YOUR GOAL:
When a line in the data below includes "agent", pick it out and copy it.

EXTRACTED MATERIAL:
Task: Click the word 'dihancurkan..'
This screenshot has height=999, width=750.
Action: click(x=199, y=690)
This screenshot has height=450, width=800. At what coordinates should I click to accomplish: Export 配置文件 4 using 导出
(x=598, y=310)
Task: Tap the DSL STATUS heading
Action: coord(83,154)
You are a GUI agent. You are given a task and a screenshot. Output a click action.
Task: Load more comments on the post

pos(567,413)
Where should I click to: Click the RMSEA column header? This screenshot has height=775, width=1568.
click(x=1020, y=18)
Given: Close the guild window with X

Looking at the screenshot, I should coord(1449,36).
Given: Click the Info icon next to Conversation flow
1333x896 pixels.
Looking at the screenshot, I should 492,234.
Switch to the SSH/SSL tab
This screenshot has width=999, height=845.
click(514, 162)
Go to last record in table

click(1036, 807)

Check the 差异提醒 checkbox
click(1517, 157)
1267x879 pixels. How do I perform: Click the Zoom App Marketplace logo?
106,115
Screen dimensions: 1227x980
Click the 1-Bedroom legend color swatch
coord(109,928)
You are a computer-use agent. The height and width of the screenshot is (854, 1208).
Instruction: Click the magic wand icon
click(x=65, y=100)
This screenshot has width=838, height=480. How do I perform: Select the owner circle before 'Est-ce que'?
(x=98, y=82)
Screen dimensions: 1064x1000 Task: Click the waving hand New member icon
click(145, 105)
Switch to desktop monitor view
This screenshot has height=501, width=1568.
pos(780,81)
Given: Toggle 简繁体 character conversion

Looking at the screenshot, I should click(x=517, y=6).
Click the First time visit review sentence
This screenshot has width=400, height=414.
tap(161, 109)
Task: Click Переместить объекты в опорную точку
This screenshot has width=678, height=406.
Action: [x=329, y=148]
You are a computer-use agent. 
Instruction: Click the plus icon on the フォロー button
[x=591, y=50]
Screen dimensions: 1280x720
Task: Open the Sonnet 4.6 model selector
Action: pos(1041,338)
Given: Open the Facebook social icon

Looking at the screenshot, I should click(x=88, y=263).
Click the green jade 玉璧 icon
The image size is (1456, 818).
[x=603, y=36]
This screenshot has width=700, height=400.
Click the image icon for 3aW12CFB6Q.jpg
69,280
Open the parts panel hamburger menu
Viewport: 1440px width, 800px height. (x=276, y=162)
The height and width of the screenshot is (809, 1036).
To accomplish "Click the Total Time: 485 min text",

WRITTEN SOLUTION:
You are a GUI agent. You are given a task and a screenshot. Output a click action.
You are a computer-use agent. The height and width of the screenshot is (854, 1208).
You are a computer-use agent. 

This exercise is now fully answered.